What you should do:
Print the listing below exactly as it appears, beginning at the line that contains "The image size is (800, 618)." and stopping after the line that contains "lon-tick-label: 20W is". Leave the pictures out.

Listed records:
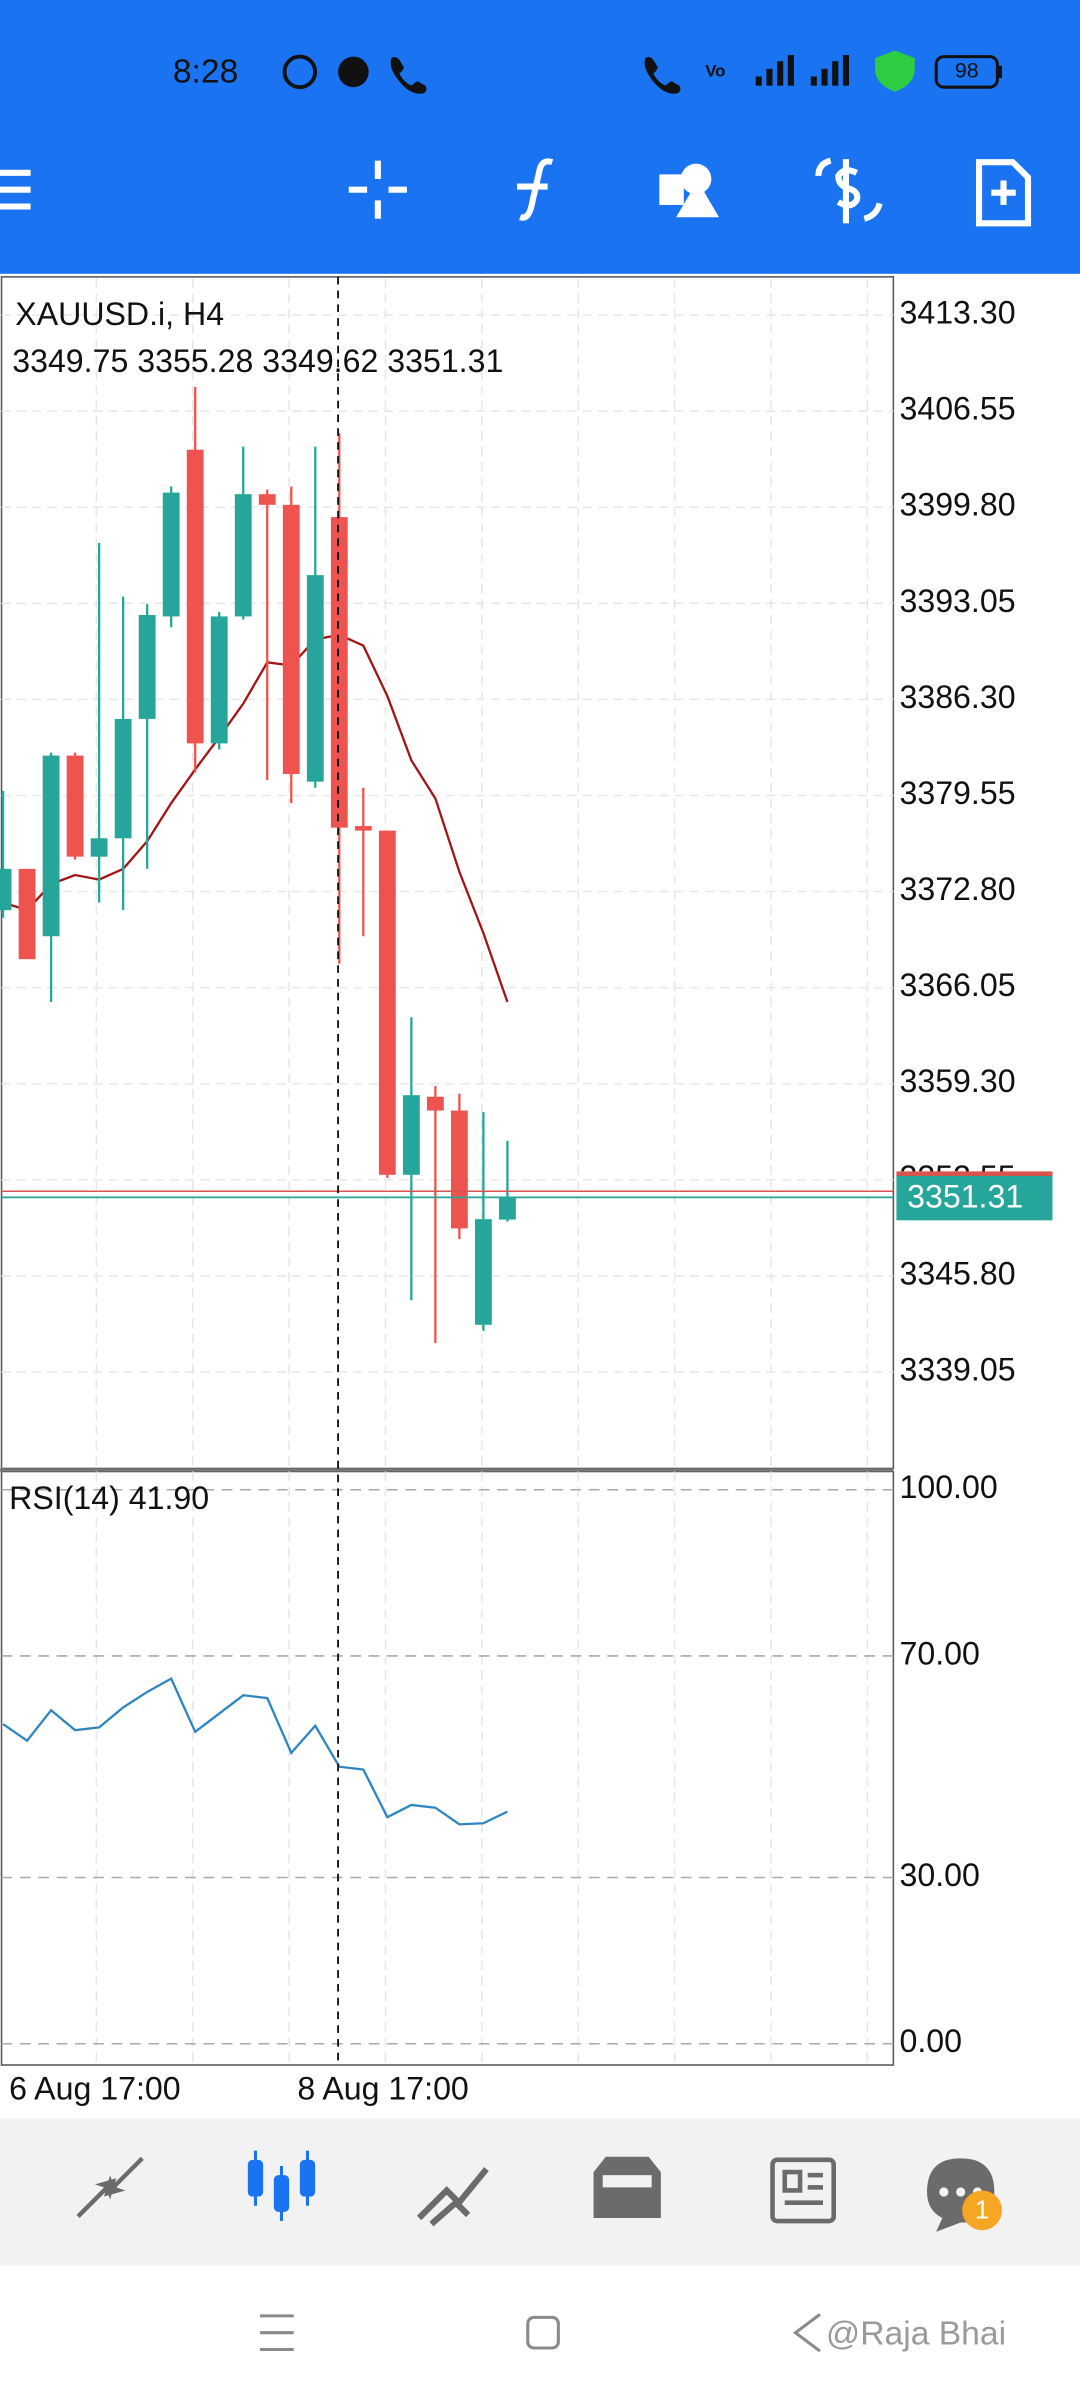 Image resolution: width=1080 pixels, height=2400 pixels. I want to click on x-tick-label: 6 Aug 17:00, so click(94, 2088).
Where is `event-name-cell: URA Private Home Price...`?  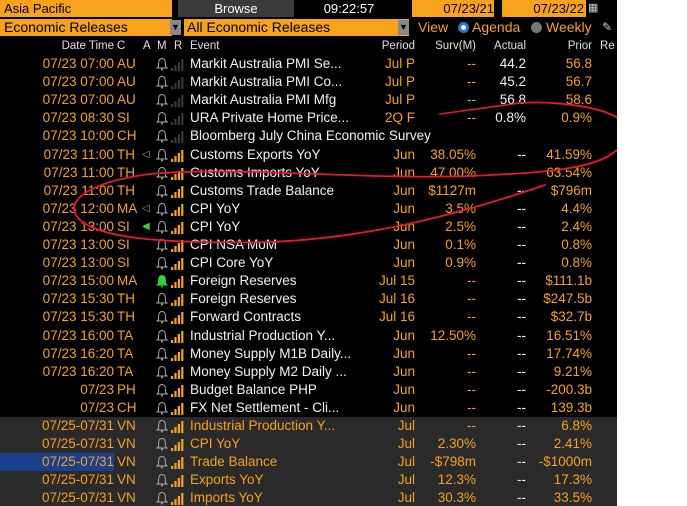
event-name-cell: URA Private Home Price... is located at coordinates (270, 118).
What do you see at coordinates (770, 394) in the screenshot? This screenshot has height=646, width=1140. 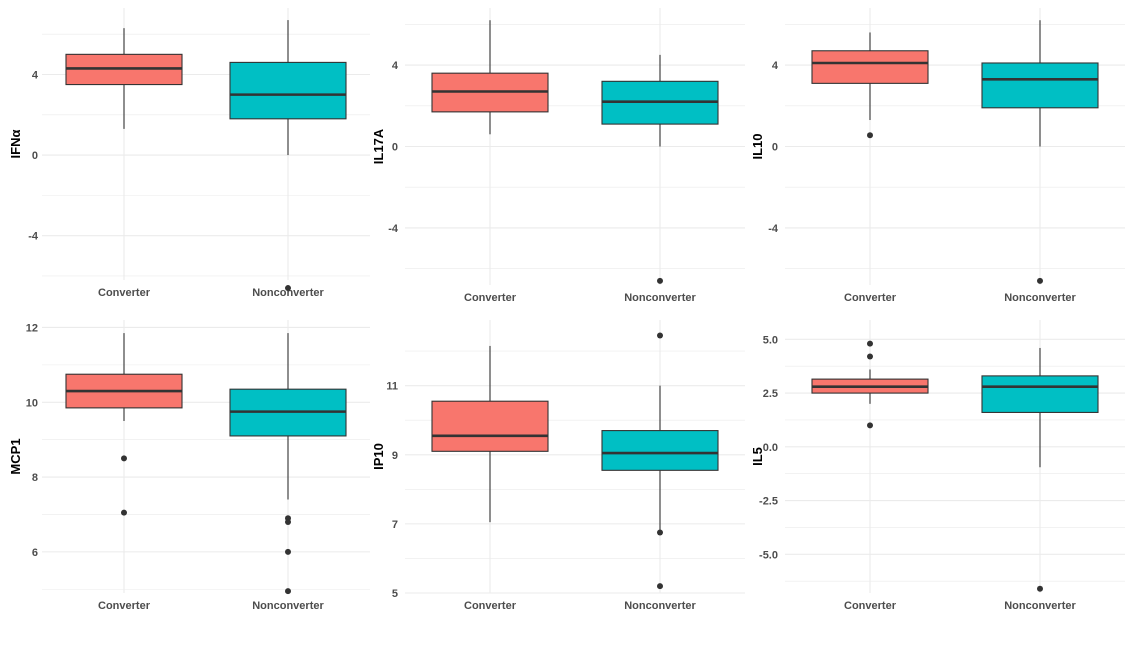 I see `y-tick-label: 2.5` at bounding box center [770, 394].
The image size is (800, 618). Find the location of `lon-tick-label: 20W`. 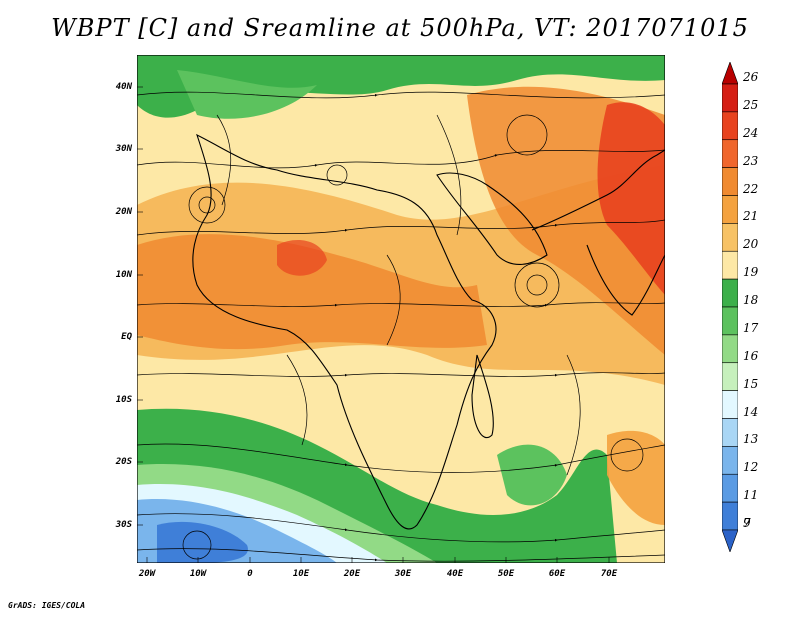

lon-tick-label: 20W is located at coordinates (147, 574).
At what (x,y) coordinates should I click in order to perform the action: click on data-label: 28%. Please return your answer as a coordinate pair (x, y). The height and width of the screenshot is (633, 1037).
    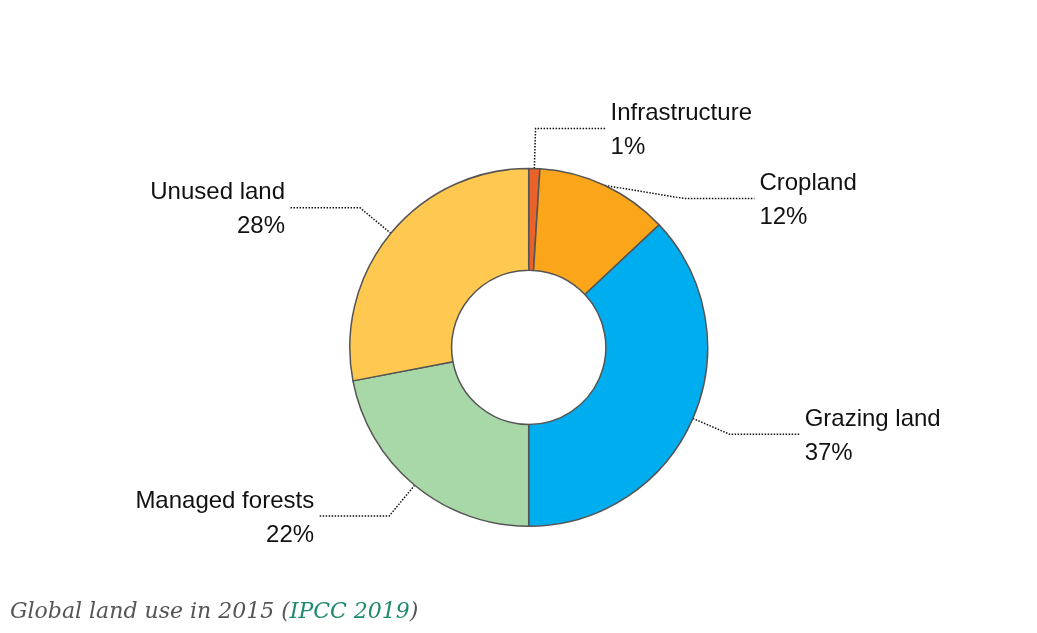
    Looking at the image, I should click on (261, 225).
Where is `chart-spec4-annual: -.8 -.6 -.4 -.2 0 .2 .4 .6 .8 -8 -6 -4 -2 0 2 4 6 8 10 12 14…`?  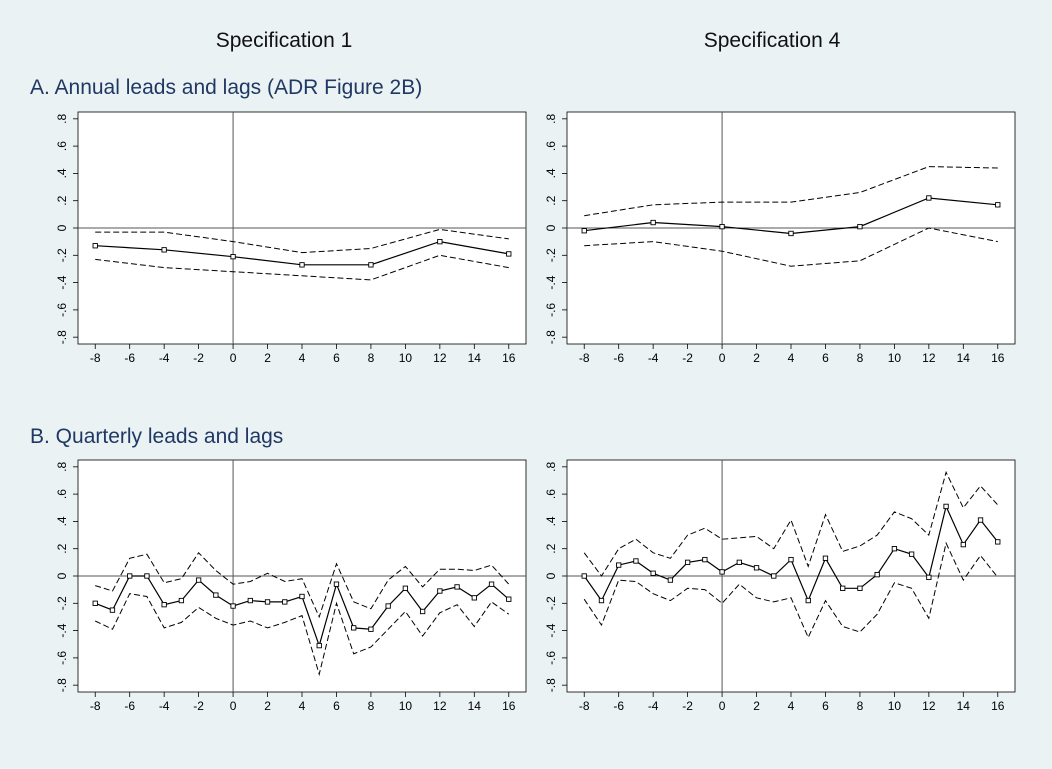 chart-spec4-annual: -.8 -.6 -.4 -.2 0 .2 .4 .6 .8 -8 -6 -4 -2 0 2 4 6 8 10 12 14… is located at coordinates (780, 238).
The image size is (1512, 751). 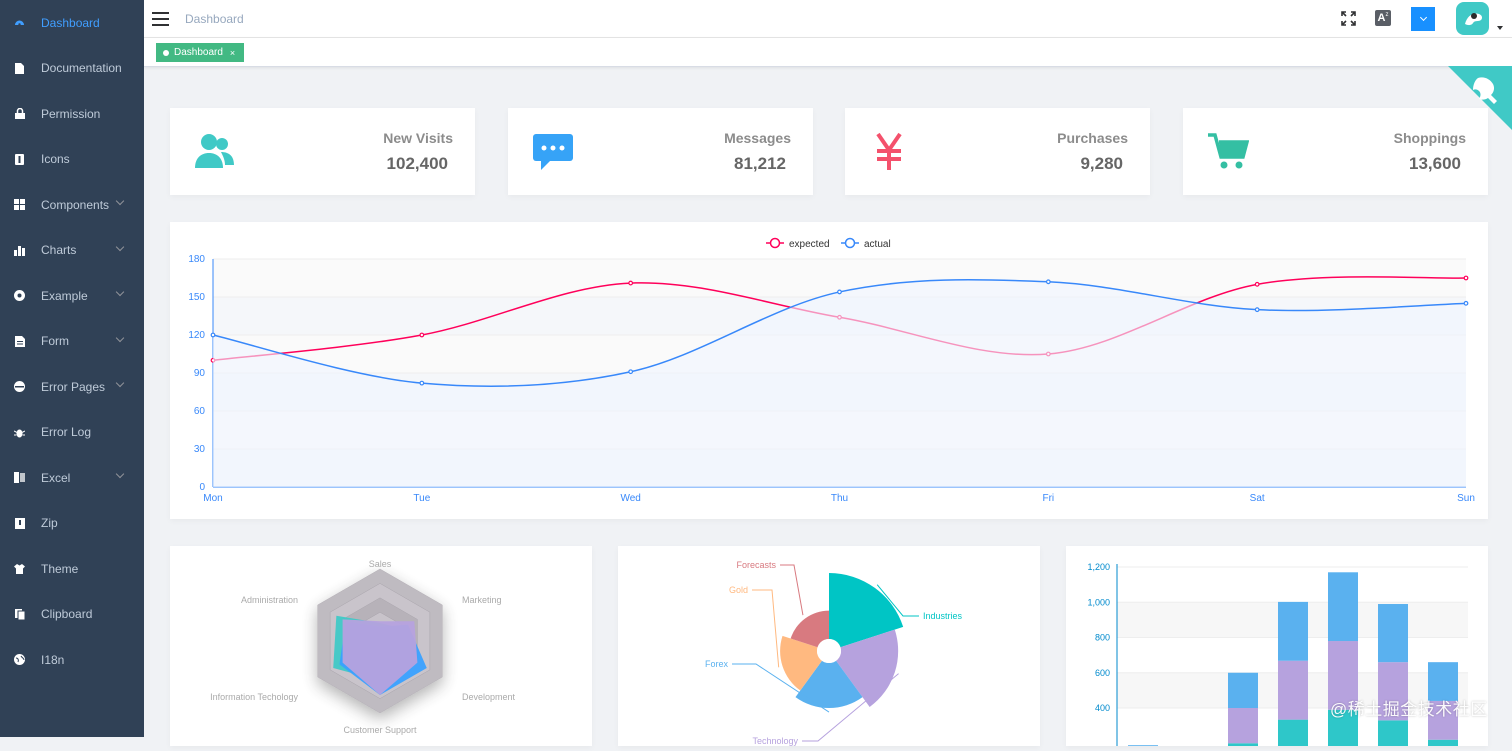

Solution to this exercise:
The image size is (800, 618). Find the location of `lon-tick-label: 20W`. 

lon-tick-label: 20W is located at coordinates (147, 574).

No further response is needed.